WHAT NEEDS TO BE DONE:
In the entries below, find the line containing "You are a GUI" and the line containing "Given: Click the". Copy those two lines and everything between them exactly, and only that.

EXERCISE INPUTS:
::::::::

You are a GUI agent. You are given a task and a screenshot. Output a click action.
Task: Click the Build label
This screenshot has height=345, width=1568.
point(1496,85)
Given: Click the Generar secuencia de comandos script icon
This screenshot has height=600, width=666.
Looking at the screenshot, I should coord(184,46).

::::::::

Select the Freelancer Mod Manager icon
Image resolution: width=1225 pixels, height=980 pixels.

::::::::

EXPECTED OUTPUT:
You are a GUI agent. You are given a task and a screenshot. Output a click action.
Task: Click the Build label
This screenshot has height=345, width=1568.
point(1496,85)
Given: Click the Generar secuencia de comandos script icon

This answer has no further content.